• [Exercise brief]
Return the data below, unchanged.

• [Data records]
★ ★ ★

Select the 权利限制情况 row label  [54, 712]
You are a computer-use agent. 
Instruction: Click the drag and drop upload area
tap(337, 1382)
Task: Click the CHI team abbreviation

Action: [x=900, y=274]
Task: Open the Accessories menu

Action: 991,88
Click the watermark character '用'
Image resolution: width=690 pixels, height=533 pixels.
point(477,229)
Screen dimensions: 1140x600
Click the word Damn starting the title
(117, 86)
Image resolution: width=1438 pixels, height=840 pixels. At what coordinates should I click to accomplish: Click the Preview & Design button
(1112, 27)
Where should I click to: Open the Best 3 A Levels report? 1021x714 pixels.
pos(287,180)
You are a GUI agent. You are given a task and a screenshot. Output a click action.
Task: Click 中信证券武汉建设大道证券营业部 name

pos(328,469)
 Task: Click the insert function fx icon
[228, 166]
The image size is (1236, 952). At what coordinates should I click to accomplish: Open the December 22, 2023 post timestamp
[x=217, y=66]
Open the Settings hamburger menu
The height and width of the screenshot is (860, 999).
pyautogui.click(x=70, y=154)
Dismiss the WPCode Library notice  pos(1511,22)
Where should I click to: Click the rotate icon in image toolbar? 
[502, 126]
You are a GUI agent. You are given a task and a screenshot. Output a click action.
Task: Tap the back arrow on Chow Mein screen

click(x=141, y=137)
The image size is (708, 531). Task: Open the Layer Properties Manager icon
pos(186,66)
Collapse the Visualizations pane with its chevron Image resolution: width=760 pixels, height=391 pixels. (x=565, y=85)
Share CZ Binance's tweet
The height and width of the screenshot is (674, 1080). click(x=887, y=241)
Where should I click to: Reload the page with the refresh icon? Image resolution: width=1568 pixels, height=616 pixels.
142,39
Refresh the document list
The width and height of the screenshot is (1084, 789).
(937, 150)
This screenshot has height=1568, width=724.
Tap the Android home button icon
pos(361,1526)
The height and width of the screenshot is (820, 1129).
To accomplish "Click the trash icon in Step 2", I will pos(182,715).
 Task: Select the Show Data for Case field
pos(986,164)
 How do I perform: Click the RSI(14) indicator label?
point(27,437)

★ ★ ★

• [Answer below]
Select the 权利限制情况 row label  [54, 712]
You are a computer-use agent. 
Instruction: Click the drag and drop upload area
tap(337, 1382)
Task: Click the CHI team abbreviation

Action: [x=900, y=274]
Task: Open the Accessories menu

Action: 991,88
Click the watermark character '用'
Image resolution: width=690 pixels, height=533 pixels.
point(477,229)
Screen dimensions: 1140x600
Click the word Damn starting the title
(117, 86)
Image resolution: width=1438 pixels, height=840 pixels. At what coordinates should I click to accomplish: Click the Preview & Design button
(1112, 27)
Where should I click to: Open the Best 3 A Levels report? 1021x714 pixels.
pos(287,180)
You are a GUI agent. You are given a task and a screenshot. Output a click action.
Task: Click 中信证券武汉建设大道证券营业部 name

pos(328,469)
 Task: Click the insert function fx icon
[228, 166]
The image size is (1236, 952). At what coordinates should I click to accomplish: Open the December 22, 2023 post timestamp
[x=217, y=66]
Open the Settings hamburger menu
The height and width of the screenshot is (860, 999).
pyautogui.click(x=70, y=154)
Dismiss the WPCode Library notice  pos(1511,22)
Where should I click to: Click the rotate icon in image toolbar? 
[502, 126]
You are a GUI agent. You are given a task and a screenshot. Output a click action.
Task: Tap the back arrow on Chow Mein screen

click(x=141, y=137)
The image size is (708, 531). Task: Open the Layer Properties Manager icon
pos(186,66)
Collapse the Visualizations pane with its chevron Image resolution: width=760 pixels, height=391 pixels. (x=565, y=85)
Share CZ Binance's tweet
The height and width of the screenshot is (674, 1080). click(x=887, y=241)
Where should I click to: Reload the page with the refresh icon? Image resolution: width=1568 pixels, height=616 pixels.
142,39
Refresh the document list
The width and height of the screenshot is (1084, 789).
(937, 150)
This screenshot has height=1568, width=724.
Tap the Android home button icon
pos(361,1526)
The height and width of the screenshot is (820, 1129).
To accomplish "Click the trash icon in Step 2", I will pos(182,715).
 Task: Select the Show Data for Case field
pos(986,164)
 How do I perform: Click the RSI(14) indicator label?
point(27,437)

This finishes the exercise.